**Data for review**:

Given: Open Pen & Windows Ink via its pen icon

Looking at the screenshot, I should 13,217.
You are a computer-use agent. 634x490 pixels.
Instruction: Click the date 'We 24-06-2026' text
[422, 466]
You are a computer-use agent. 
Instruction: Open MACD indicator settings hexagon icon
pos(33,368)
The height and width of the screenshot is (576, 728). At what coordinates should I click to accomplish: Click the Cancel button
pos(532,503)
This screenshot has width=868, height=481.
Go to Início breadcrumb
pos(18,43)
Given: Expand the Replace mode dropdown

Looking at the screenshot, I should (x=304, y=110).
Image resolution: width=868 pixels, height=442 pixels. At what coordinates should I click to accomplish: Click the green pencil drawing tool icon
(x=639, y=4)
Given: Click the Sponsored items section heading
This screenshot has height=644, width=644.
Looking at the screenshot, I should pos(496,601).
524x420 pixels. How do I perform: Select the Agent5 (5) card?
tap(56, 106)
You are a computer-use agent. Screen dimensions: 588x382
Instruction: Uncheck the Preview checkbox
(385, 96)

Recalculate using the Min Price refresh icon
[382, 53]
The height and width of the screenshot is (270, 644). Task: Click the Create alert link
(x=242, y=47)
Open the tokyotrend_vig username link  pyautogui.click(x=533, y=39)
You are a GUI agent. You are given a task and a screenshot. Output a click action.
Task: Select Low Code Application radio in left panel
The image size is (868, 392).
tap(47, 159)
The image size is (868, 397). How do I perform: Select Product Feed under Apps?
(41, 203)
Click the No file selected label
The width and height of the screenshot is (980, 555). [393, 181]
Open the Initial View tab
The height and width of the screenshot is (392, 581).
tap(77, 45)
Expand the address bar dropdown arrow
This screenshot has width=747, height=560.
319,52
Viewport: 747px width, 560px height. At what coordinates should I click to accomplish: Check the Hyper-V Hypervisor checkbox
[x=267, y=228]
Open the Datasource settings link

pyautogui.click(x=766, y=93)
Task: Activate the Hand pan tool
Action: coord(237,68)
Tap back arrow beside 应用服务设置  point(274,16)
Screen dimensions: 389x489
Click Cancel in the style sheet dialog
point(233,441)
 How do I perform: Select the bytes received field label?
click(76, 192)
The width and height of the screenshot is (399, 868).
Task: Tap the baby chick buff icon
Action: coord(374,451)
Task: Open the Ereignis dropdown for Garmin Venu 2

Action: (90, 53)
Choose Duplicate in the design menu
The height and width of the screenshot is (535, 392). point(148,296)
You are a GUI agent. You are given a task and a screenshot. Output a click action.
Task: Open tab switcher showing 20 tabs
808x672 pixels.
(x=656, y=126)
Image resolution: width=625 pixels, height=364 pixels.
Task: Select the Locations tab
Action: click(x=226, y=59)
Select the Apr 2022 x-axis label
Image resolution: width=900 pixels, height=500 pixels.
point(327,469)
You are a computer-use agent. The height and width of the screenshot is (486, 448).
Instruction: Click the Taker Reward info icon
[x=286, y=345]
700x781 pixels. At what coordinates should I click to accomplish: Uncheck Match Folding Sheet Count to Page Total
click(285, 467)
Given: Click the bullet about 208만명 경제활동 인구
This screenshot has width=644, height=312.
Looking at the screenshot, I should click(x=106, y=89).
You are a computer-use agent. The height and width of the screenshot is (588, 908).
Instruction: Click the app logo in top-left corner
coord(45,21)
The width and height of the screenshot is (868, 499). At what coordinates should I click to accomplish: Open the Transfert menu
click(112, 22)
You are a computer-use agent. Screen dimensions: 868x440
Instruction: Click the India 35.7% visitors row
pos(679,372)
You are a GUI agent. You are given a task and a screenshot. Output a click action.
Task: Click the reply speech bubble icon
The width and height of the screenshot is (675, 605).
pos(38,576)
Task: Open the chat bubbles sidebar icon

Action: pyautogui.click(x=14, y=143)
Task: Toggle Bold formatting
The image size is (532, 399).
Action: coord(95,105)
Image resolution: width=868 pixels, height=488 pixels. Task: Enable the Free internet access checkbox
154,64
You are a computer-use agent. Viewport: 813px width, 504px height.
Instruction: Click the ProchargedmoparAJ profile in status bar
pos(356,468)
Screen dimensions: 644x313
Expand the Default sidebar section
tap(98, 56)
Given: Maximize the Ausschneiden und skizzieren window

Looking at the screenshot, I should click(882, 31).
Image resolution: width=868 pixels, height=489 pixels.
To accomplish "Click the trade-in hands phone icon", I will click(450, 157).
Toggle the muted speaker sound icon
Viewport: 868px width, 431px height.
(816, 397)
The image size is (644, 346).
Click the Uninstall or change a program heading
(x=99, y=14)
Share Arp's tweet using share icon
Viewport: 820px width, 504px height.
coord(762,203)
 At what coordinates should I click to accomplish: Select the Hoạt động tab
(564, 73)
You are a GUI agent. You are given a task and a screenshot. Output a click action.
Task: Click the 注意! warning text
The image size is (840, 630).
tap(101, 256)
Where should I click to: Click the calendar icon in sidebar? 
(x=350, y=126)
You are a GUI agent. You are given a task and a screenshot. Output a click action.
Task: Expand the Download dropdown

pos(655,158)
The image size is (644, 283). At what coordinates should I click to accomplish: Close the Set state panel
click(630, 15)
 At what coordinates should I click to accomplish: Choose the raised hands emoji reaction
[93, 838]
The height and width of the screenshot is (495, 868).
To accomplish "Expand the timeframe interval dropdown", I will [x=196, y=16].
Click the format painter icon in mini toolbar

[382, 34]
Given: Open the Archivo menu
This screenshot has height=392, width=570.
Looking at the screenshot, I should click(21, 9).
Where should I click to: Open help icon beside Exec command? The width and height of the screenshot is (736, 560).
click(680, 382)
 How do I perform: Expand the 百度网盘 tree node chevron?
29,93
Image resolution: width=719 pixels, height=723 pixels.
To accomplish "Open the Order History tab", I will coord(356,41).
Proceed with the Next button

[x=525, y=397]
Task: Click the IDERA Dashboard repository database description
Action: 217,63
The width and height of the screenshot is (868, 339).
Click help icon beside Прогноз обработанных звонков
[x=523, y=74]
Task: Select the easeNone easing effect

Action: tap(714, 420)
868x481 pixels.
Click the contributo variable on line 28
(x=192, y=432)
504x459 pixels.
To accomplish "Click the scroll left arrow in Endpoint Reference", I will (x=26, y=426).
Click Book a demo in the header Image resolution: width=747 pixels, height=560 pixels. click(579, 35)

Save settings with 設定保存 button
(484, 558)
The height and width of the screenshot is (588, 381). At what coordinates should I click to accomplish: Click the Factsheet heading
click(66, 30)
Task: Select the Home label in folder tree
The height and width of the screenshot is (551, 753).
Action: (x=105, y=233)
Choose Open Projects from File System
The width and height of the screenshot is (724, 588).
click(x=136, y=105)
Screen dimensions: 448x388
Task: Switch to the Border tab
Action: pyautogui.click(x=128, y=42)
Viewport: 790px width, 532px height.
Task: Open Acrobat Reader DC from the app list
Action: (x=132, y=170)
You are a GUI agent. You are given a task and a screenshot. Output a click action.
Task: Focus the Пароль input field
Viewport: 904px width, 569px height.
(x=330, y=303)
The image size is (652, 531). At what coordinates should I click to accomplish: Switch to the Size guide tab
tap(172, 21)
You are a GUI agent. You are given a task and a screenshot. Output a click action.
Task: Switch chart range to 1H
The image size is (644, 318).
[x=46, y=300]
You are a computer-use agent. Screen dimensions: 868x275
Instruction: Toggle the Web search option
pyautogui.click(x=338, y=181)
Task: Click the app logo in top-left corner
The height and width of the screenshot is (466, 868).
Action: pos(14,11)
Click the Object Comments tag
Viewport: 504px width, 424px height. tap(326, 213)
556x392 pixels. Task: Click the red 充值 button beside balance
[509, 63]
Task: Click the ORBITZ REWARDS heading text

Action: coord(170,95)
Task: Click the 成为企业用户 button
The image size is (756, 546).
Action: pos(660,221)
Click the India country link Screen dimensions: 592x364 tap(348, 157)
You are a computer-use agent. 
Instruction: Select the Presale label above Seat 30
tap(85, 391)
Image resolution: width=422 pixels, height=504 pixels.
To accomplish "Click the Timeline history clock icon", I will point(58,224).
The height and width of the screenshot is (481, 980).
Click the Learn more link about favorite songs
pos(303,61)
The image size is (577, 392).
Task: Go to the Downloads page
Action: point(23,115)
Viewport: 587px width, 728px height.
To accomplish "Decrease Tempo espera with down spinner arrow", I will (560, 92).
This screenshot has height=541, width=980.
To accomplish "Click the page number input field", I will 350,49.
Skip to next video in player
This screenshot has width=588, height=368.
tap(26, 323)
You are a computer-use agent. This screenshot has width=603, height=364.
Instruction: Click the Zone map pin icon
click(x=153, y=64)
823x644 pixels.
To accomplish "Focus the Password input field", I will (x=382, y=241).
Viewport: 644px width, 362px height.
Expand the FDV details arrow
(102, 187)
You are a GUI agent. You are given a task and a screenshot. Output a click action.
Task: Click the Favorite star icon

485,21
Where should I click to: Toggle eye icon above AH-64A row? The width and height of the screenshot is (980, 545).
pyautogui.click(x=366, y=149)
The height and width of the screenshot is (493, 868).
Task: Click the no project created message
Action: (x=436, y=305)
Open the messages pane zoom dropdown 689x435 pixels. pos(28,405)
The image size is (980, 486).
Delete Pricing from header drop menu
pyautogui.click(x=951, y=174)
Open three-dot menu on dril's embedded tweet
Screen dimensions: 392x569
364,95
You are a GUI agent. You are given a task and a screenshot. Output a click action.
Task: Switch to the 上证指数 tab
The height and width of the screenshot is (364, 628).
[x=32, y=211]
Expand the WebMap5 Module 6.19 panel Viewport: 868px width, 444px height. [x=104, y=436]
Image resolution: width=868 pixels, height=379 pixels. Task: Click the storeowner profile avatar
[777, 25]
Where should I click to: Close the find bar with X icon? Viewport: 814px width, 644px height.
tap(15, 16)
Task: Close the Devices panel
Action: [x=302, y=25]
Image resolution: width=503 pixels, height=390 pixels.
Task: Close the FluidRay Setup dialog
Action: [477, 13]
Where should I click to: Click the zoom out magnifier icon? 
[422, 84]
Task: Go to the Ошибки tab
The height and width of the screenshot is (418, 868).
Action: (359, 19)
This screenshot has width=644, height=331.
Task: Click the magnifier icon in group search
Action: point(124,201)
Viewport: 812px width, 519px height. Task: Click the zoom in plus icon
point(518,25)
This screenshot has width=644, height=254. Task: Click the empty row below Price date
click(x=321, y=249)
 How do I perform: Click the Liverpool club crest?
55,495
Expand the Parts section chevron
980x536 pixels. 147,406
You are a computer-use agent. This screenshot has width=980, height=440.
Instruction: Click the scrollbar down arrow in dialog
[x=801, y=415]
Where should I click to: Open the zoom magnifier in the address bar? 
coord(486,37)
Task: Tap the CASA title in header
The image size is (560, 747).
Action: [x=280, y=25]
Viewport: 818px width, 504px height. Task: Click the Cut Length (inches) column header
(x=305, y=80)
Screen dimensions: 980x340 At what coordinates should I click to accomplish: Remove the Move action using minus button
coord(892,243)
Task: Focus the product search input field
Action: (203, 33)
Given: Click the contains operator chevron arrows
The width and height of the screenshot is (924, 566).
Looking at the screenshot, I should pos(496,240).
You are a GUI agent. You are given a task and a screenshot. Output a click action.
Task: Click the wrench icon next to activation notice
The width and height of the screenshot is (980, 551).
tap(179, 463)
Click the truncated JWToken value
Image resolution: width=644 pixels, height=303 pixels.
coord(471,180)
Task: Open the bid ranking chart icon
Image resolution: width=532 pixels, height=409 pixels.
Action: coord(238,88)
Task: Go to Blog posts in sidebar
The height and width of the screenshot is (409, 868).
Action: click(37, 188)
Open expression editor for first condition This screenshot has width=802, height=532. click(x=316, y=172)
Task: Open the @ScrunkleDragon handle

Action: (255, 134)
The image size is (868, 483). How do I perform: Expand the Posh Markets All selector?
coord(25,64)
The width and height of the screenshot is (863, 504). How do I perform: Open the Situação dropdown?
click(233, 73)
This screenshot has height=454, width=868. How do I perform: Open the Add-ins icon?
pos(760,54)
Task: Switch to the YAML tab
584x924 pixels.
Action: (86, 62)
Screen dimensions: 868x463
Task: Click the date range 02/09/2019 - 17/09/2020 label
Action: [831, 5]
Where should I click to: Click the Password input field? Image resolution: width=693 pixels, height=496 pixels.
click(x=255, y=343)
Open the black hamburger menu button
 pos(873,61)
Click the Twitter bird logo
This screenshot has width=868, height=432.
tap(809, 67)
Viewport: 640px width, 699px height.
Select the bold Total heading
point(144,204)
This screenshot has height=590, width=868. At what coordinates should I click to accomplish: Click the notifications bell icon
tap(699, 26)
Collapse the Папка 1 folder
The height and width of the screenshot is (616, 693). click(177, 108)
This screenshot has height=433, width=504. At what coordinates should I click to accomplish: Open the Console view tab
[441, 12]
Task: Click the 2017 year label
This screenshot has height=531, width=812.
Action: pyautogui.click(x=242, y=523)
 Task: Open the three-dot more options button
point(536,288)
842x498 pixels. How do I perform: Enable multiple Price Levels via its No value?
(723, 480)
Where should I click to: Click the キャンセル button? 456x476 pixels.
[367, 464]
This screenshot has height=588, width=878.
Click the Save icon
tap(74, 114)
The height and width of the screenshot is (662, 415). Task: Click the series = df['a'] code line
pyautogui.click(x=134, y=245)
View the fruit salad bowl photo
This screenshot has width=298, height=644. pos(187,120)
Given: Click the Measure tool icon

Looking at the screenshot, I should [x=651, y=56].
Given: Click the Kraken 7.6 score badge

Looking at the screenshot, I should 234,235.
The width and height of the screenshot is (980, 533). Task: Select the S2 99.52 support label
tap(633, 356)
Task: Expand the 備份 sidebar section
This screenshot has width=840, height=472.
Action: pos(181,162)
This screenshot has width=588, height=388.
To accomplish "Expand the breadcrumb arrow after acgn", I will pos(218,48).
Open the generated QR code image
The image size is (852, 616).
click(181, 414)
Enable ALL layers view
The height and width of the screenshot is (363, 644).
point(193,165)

**Exercise description**:
If a line above contains the word "computer", list it.

**Solution to this problem**:
You are a computer-use agent. 634x490 pixels.
You are a computer-use agent. 
You are a computer-use agent. Screen dimensions: 588x382
You are a computer-use agent. The height and width of the screenshot is (486, 448).
You are a computer-use agent. The height and width of the screenshot is (588, 908).
You are a computer-use agent. Screen dimensions: 868x440
You are a computer-use agent. Viewport: 813px width, 504px height.
You are a computer-use agent. Screen dimensions: 868x275
You are a computer-use agent. 
You are a computer-use agent. This screenshot has width=603, height=364.
You are a computer-use agent. This screenshot has width=980, height=440.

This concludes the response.